Collected data entries
==========
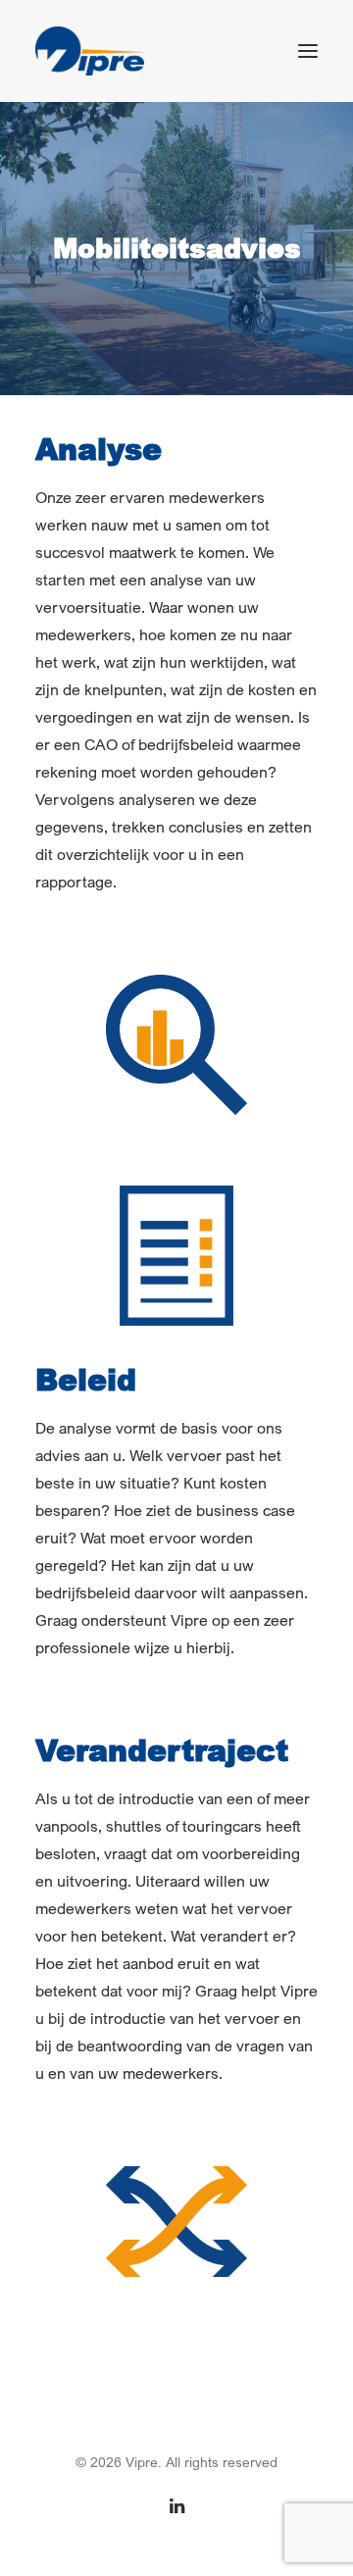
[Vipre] (89, 51)
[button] (308, 51)
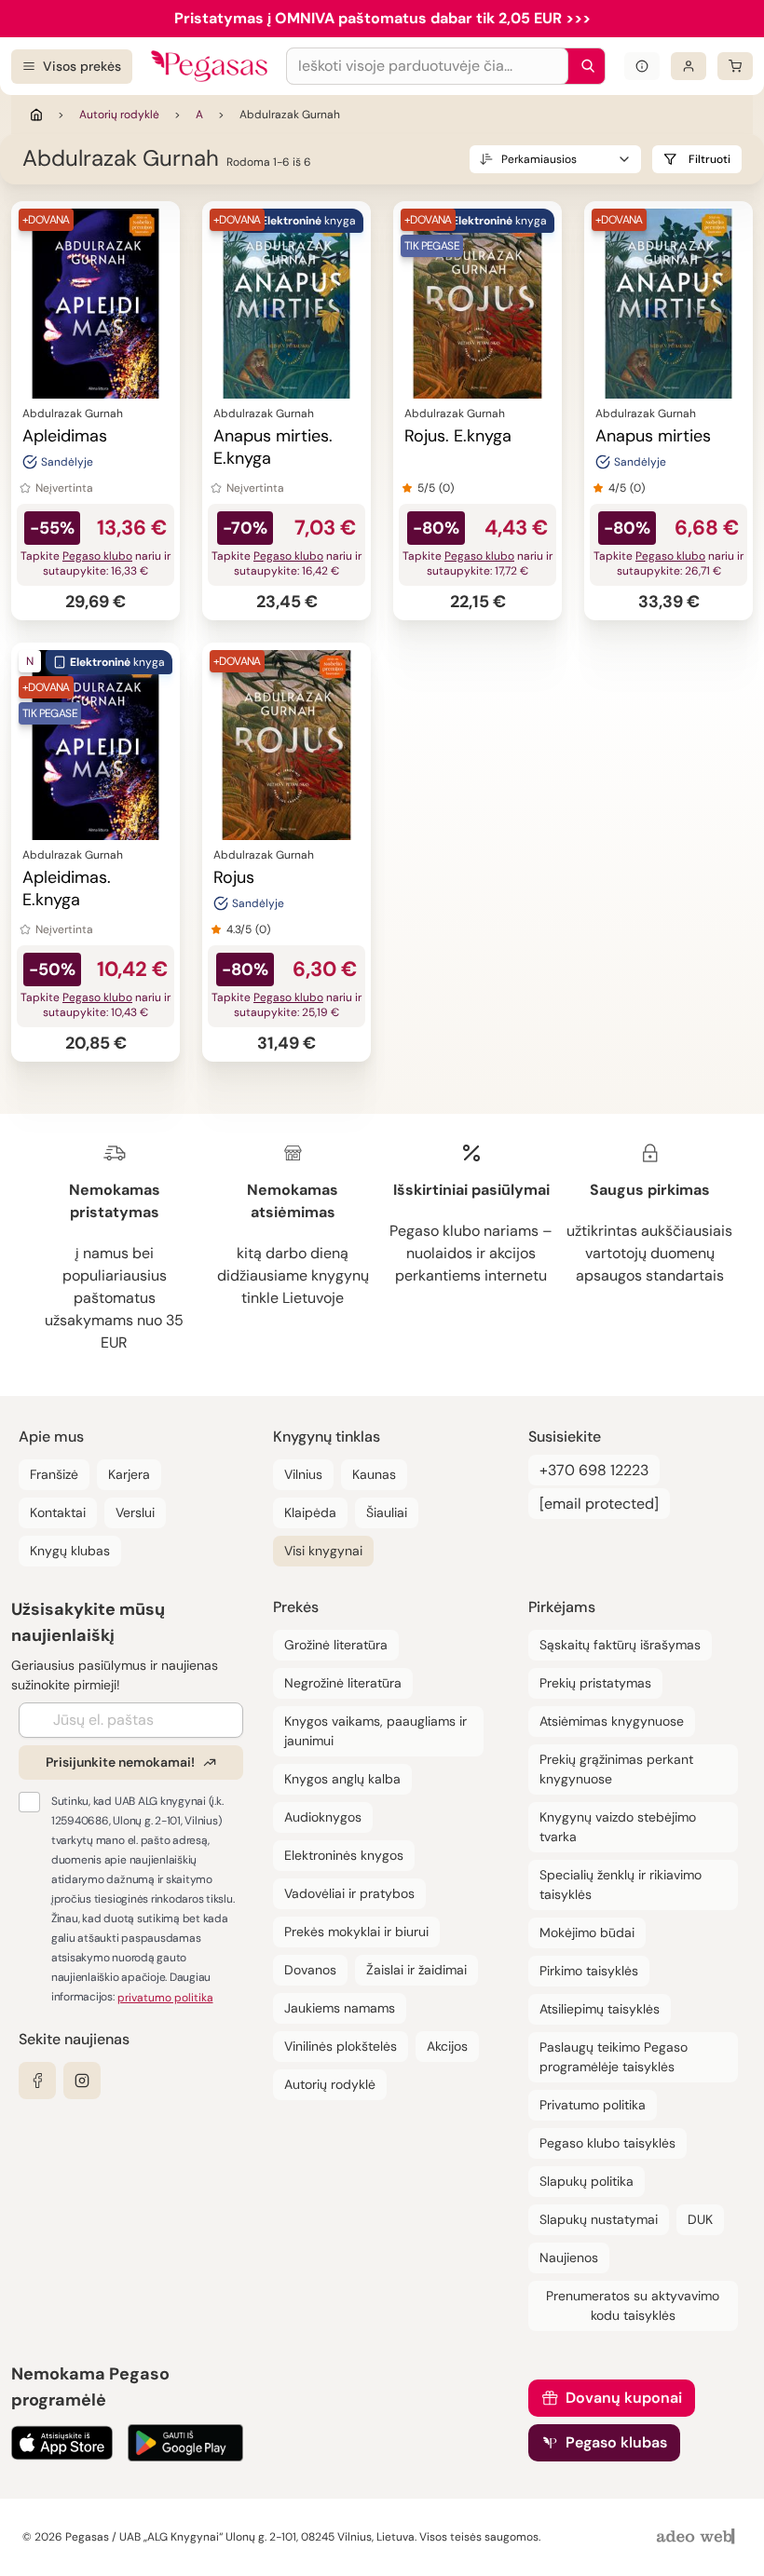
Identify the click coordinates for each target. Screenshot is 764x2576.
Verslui (135, 1512)
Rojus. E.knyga (458, 436)
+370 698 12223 (593, 1470)
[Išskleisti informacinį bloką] (642, 66)
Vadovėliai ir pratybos (349, 1893)
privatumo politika (165, 1997)
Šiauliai (386, 1512)
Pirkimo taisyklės (588, 1970)
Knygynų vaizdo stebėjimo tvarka (617, 1827)
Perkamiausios (539, 159)
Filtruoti (709, 159)
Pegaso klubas (616, 2442)
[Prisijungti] (688, 66)
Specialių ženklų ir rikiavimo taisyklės (620, 1884)
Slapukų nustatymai (598, 2219)
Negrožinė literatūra (343, 1682)
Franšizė (54, 1474)
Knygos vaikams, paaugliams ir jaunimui (375, 1731)
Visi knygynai (323, 1550)
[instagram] (82, 2080)
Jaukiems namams (339, 2008)
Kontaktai (58, 1512)
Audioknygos (323, 1817)
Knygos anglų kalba (342, 1778)
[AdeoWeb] (698, 2537)
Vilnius (303, 1474)
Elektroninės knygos (343, 1855)
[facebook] (37, 2080)
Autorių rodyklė (119, 114)
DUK (700, 2219)
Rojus (233, 877)
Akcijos (447, 2046)
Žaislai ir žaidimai (416, 1969)
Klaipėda (310, 1512)
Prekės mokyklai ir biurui (356, 1931)
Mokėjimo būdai (586, 1932)
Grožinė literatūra (336, 1644)
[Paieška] (583, 66)
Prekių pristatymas (595, 1682)
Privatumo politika (592, 2104)
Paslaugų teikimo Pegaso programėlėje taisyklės (613, 2057)
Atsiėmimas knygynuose (611, 1721)
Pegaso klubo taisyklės (607, 2143)
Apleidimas (64, 436)
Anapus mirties (653, 436)
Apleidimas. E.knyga (66, 888)
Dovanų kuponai (624, 2397)
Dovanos (310, 1969)
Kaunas (374, 1474)
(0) (446, 488)
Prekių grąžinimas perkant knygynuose (616, 1769)
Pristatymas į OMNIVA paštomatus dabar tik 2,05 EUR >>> (382, 18)
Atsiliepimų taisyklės (599, 2008)
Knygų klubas (70, 1550)
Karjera (129, 1474)
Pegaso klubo (97, 556)
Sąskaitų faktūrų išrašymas (620, 1644)
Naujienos (568, 2257)
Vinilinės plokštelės (340, 2046)
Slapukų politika (586, 2181)
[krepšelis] (735, 66)
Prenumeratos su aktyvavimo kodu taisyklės (632, 2305)
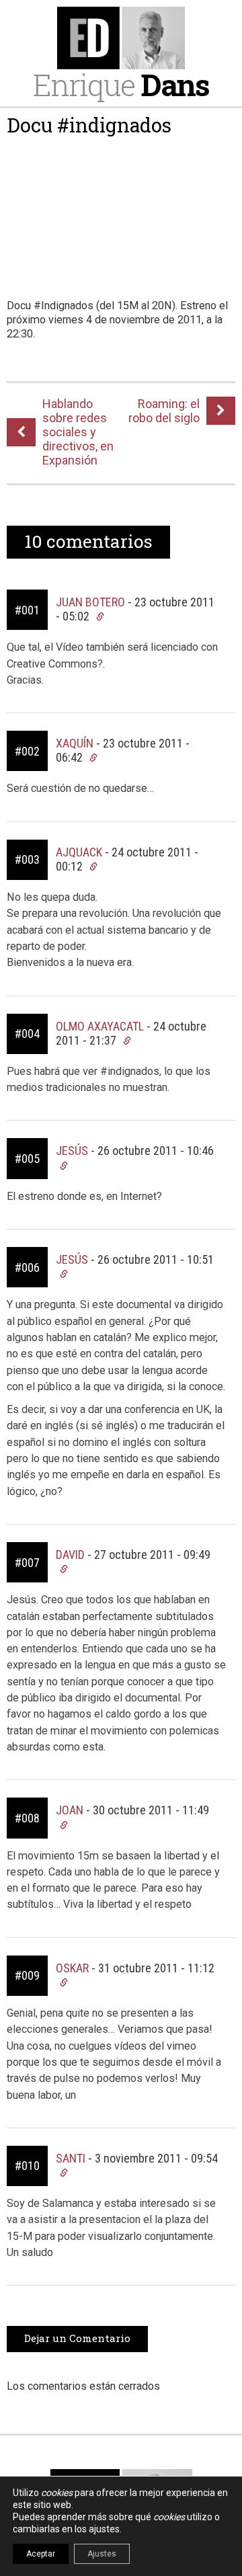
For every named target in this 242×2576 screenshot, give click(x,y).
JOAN (69, 1810)
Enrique (121, 84)
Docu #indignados (89, 125)
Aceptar (40, 2554)
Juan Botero (90, 602)
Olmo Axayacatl (100, 1026)
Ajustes (101, 2554)
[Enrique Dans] (121, 38)
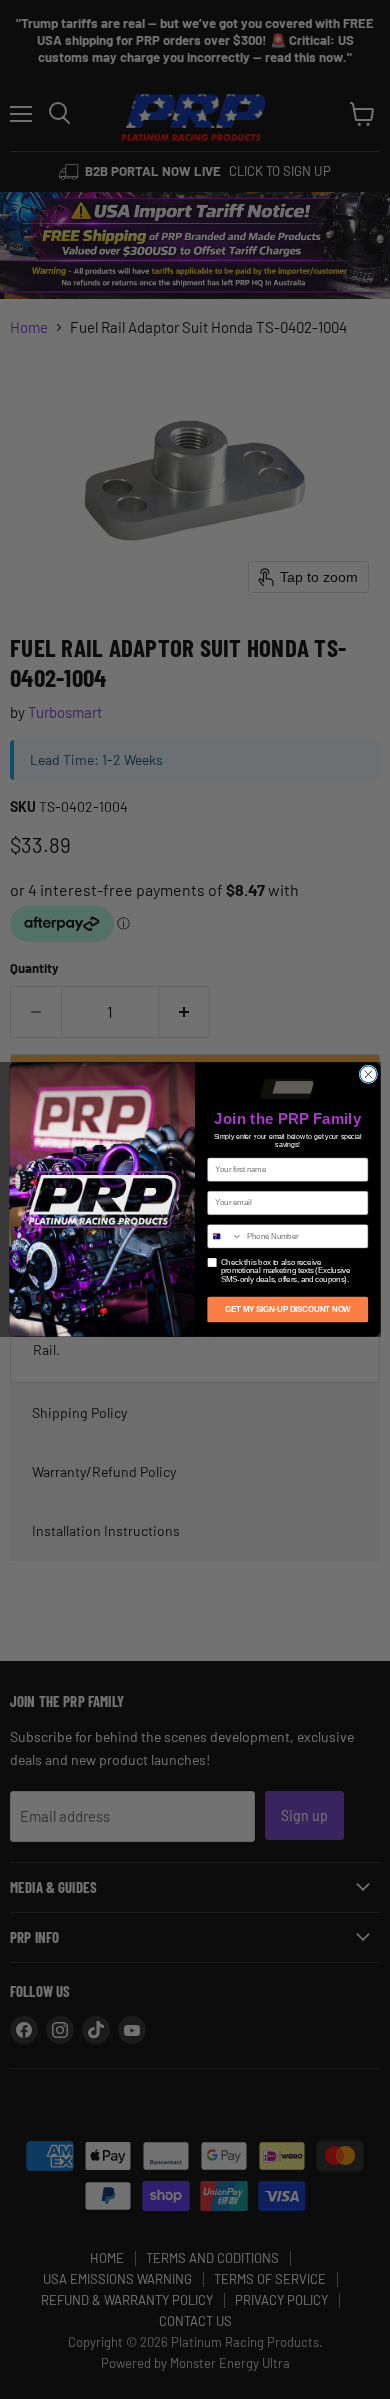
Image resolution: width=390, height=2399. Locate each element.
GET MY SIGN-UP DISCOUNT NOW (288, 1309)
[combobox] (225, 1236)
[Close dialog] (368, 1074)
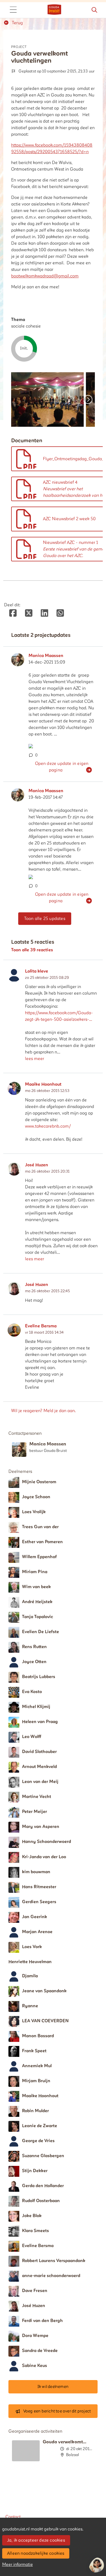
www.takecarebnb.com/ (48, 1126)
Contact (13, 2517)
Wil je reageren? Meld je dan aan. (43, 1410)
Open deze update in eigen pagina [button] (62, 767)
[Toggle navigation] (13, 10)
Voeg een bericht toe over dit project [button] (57, 2411)
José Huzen (36, 1165)
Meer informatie (17, 2564)
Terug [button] (17, 23)
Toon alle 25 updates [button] (44, 918)
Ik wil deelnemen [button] (53, 2386)
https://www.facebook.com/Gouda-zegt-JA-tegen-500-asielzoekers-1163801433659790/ (59, 1016)
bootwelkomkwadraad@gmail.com (45, 276)
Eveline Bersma (41, 1326)
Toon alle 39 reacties (32, 950)
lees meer (34, 1058)
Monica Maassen (46, 655)
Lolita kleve (36, 971)
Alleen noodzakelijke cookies (35, 2553)
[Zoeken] (94, 10)
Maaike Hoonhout (43, 1084)
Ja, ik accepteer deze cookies (36, 2540)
==========
Every line from the one holding "[combobox] (225, 1236)" through the end of the records above must be reproduced verbatim, pictures excepted.

[combobox] (225, 1236)
[Close dialog] (368, 1074)
www.takecarebnb.com/ (48, 1126)
Contact (13, 2517)
Wil je reageren? Meld je dan aan. (43, 1410)
Open deze update in eigen pagina [button] (62, 767)
[Toggle navigation] (13, 10)
Voeg een bericht toe over dit project [button] (57, 2411)
José Huzen (36, 1165)
Meer informatie (17, 2564)
Terug [button] (17, 23)
Toon alle 25 updates [button] (44, 918)
Ik wil deelnemen [button] (53, 2386)
https://www.facebook.com/Gouda-zegt-JA-tegen-500-asielzoekers-1163801433659790/ (59, 1016)
bootwelkomkwadraad@gmail.com (45, 276)
Eveline Bersma (41, 1326)
Toon alle 39 reacties (32, 950)
lees meer (34, 1058)
Monica Maassen (46, 655)
Lolita kleve (36, 971)
Alleen noodzakelijke cookies (35, 2553)
[Zoeken] (94, 10)
Maaike Hoonhout (43, 1084)
Ja, ik accepteer deze cookies (36, 2540)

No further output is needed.